Integration is a word that is painful to the ears of constitutionalists and those unwilling to surrender U.S. sovereignty to a committee of globalists who are unelected by the American people and unaccountable to them. Integration is an internationalist tool for subordinating American law to the globalist bureaucracy at the United Nations. 

Economic and political integration will push the once independent United States of America into yet another collectivist bloc that will facilitate the complete dissolution of our country and our states into no more than subordinate outposts of a one-world government.

Equally significant is that 600 industry lobbyists and “advisors,” as well as unelected trade representatives, are at the table, while representatives from the public at large and businesses other than huge monopolies are conspicuously absent.

Each of the “partners” to the pact, including foreign corporations, would be exempted from abiding by American laws governing trade disputes. Moreover, the sovereignty of the United States and the Constitution’s enumeration of powers would once again be sacrificed on the altar of global government by subordinating U.S. laws passed by duly elected representatives of the people to a code of regulations created by a team of unelected transnational bureaucrats.
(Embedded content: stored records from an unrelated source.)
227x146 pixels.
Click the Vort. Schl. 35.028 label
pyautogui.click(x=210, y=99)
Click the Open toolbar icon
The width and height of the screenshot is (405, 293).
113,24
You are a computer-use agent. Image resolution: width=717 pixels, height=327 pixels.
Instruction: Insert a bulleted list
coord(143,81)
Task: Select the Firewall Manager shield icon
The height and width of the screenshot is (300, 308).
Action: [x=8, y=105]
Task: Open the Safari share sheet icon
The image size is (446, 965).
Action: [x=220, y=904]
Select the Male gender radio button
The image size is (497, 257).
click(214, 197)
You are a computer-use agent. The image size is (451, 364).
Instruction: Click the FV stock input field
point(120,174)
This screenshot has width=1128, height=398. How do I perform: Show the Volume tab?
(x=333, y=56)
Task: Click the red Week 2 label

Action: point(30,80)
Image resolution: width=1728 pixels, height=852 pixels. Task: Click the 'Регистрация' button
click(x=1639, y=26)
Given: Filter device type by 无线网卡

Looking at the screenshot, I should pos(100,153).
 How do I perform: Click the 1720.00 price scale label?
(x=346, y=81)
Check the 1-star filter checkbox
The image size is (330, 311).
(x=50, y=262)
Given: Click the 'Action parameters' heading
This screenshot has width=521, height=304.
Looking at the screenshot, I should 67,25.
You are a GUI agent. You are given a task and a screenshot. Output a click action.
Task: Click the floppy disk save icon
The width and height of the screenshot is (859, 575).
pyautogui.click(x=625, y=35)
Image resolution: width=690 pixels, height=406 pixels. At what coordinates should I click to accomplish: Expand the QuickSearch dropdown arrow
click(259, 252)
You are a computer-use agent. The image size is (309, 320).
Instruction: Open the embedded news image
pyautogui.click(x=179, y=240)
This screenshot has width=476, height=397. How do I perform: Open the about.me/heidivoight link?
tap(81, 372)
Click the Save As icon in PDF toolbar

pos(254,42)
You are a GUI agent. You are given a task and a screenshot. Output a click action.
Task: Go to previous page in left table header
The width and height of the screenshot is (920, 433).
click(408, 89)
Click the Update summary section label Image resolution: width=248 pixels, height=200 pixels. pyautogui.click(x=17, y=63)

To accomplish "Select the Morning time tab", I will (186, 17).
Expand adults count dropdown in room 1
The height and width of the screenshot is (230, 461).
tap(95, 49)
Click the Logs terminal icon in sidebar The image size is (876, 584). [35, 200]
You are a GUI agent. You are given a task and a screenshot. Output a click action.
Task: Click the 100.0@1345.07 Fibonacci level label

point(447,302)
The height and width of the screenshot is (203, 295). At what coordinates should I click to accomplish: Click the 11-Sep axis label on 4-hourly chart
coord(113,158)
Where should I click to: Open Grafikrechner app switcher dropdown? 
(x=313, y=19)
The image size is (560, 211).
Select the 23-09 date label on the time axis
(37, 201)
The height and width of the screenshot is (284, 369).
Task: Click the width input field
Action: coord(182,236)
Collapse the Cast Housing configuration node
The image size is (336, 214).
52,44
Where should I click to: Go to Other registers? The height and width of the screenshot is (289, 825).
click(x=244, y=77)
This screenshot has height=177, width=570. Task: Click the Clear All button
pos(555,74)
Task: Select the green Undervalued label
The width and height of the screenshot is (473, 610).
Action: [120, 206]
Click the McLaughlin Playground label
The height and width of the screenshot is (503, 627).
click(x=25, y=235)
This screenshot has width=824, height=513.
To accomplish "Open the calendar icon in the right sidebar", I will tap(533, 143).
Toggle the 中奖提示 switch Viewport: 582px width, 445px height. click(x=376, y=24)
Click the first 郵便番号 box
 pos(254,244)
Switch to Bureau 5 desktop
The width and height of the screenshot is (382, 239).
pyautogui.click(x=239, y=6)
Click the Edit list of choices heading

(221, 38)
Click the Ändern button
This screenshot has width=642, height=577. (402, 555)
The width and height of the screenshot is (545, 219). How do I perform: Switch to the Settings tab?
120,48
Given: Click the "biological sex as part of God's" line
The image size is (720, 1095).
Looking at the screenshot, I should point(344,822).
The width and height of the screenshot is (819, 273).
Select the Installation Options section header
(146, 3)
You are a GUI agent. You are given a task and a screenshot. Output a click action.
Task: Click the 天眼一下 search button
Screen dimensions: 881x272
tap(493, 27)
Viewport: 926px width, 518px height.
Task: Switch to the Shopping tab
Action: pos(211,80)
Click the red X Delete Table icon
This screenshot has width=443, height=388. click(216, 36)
Americans who study the subject realize that the redrawing of national boundaries and domestic legal processes being carried out in secret by the globalists sitting around the TPP negotiating table is an attack on American laws, American courts, American freedom of expression, American sovereignty, and the American Constitution. Any person seeking the presidency must realize that executing many of the mandates of the TPP would require that person to violate the presidential oath of office.